**** The records ****
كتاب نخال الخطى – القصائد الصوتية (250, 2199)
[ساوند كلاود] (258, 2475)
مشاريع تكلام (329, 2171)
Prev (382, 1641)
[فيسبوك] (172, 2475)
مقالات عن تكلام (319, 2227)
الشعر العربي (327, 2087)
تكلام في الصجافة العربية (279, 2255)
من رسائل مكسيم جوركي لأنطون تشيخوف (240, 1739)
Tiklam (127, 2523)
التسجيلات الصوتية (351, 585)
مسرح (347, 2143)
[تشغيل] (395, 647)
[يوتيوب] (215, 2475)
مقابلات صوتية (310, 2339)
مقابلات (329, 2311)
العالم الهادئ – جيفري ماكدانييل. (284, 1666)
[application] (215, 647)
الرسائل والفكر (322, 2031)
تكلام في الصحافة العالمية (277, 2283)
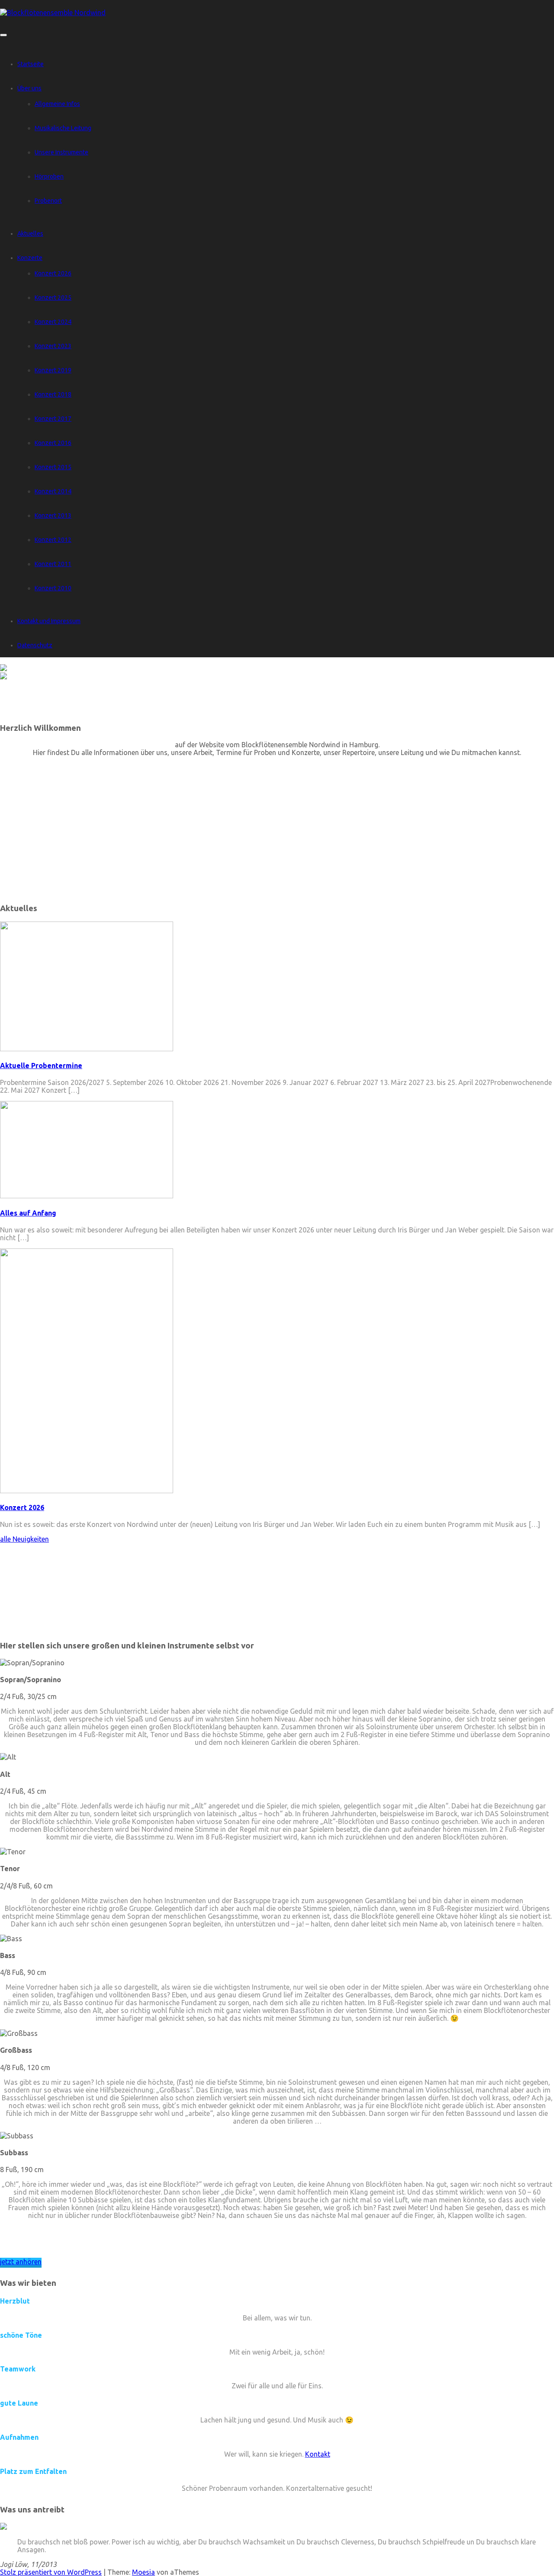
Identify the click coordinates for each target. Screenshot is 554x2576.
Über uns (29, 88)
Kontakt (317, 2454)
****
**** The records ****
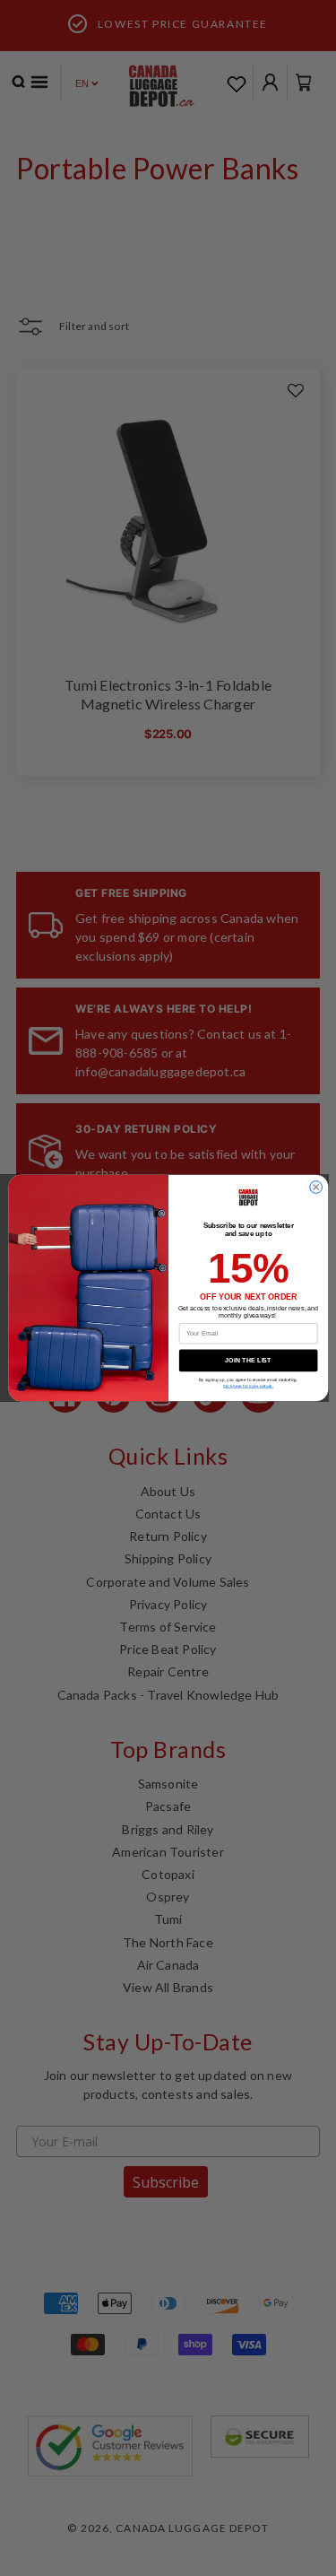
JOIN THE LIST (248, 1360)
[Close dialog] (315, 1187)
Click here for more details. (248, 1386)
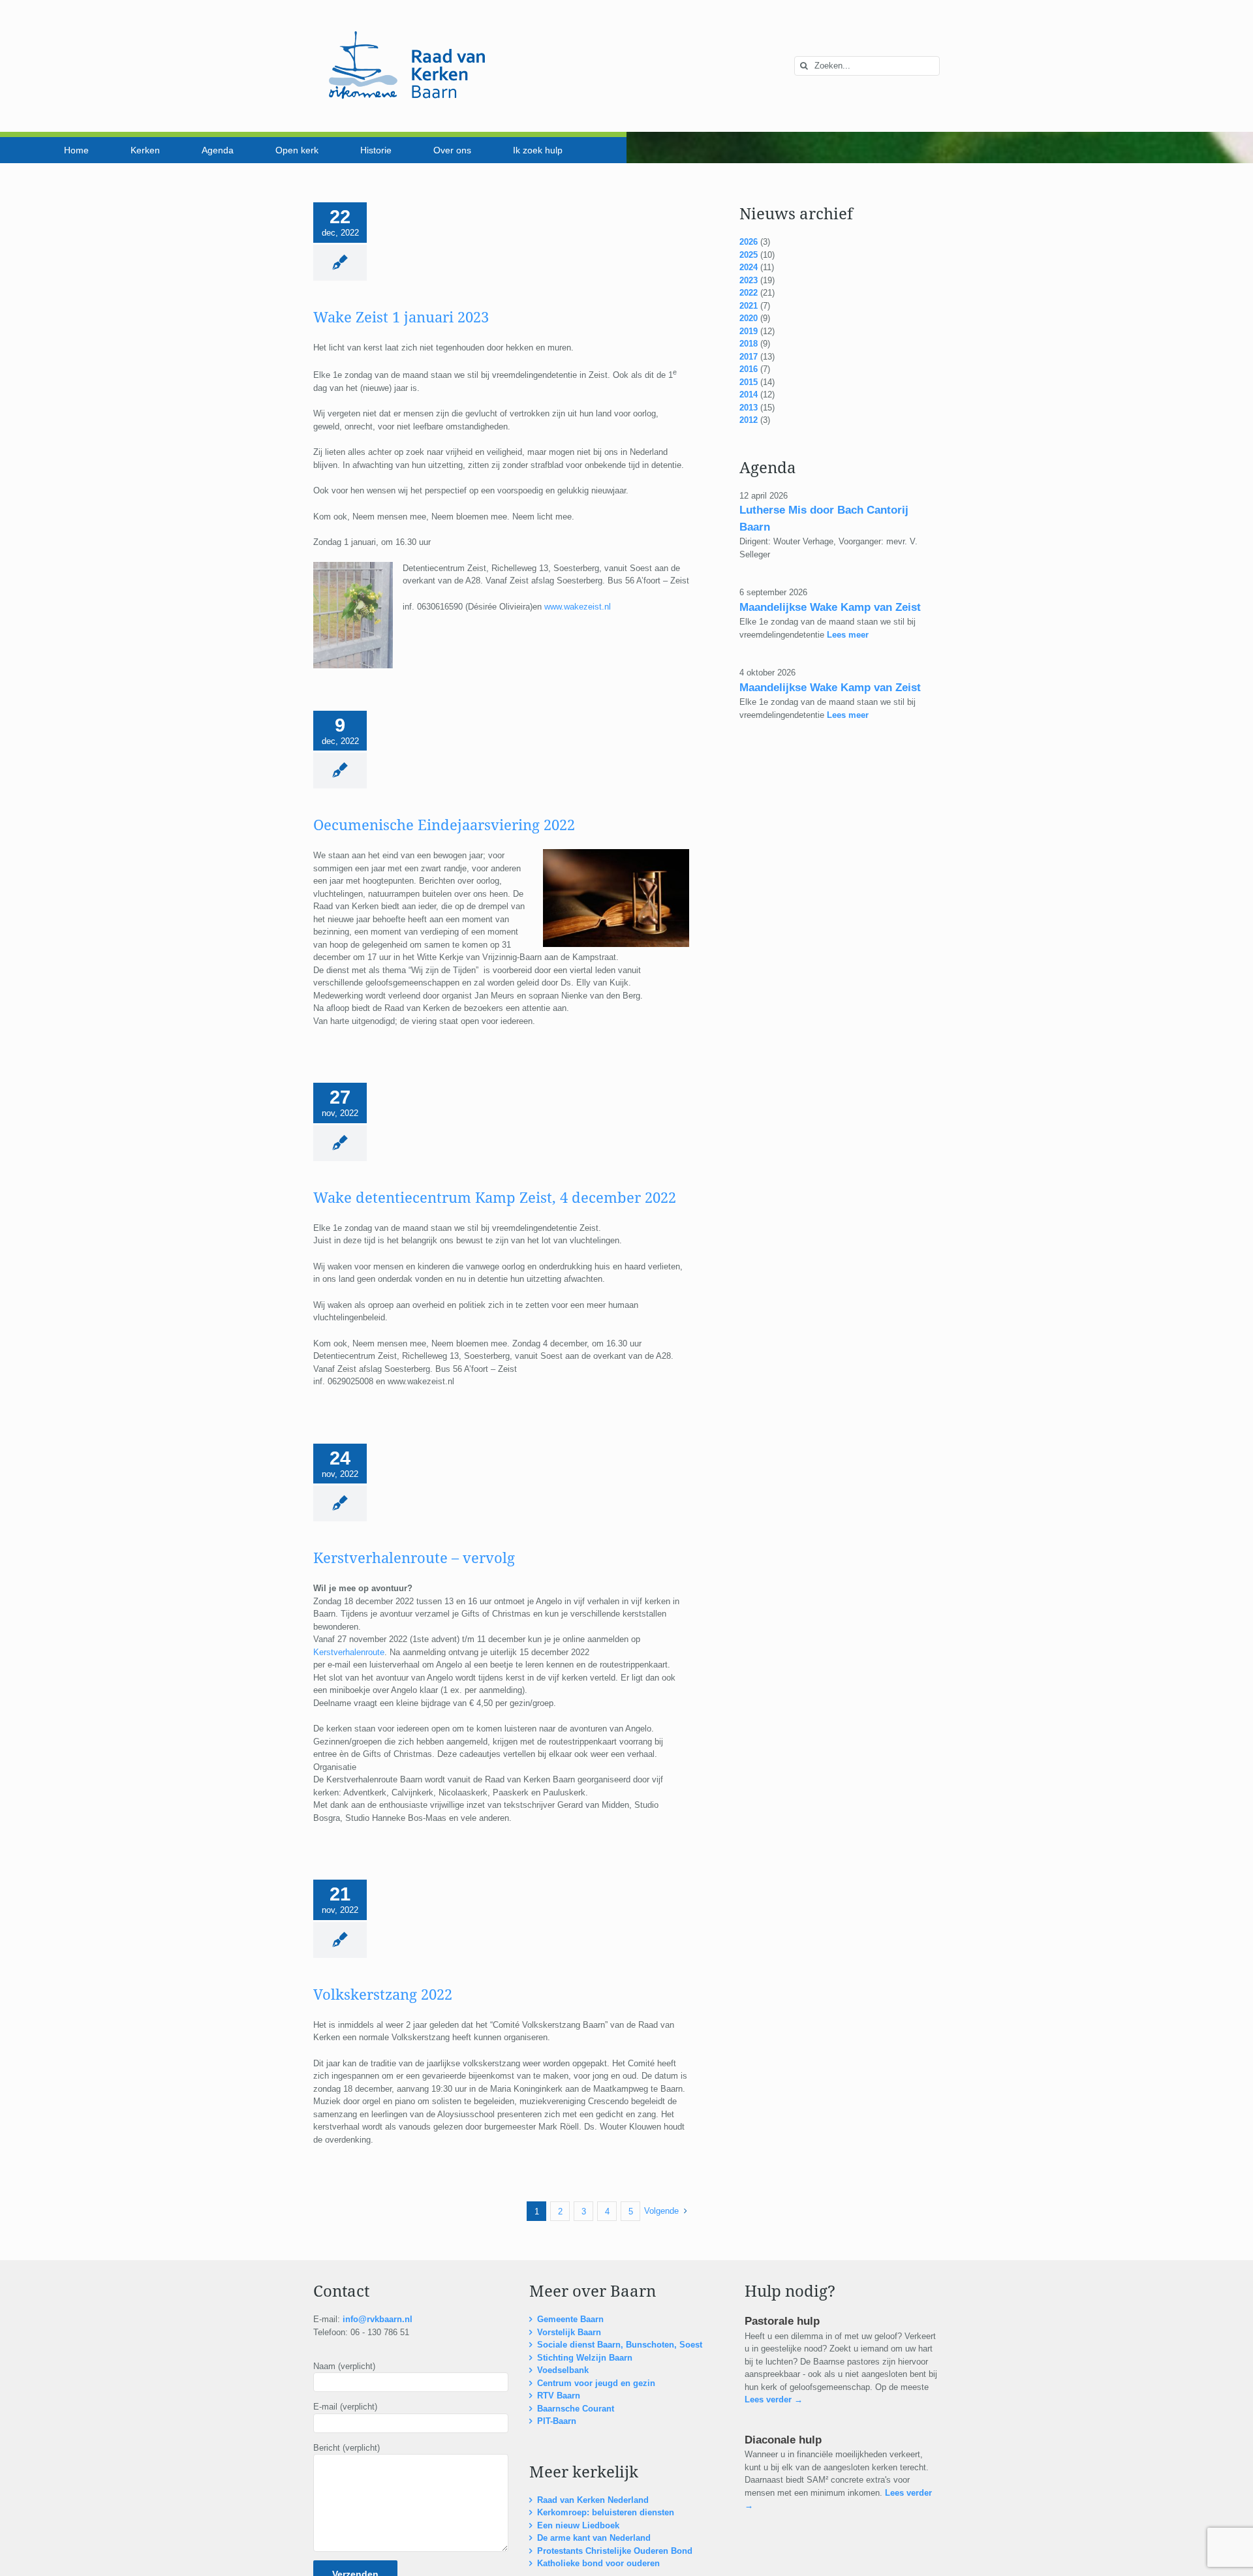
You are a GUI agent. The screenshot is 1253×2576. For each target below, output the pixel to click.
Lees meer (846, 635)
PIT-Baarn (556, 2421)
****
About this exercise - From the entries above, print the lines beginning at the one with "Identify the click" and stopping after the one with "Kontakt (317, 2454)", exactly as written and with nothing else.

Response area -
Identify the click coordinates for each target. Screenshot is 554x2576.
Über uns (29, 88)
Kontakt (317, 2454)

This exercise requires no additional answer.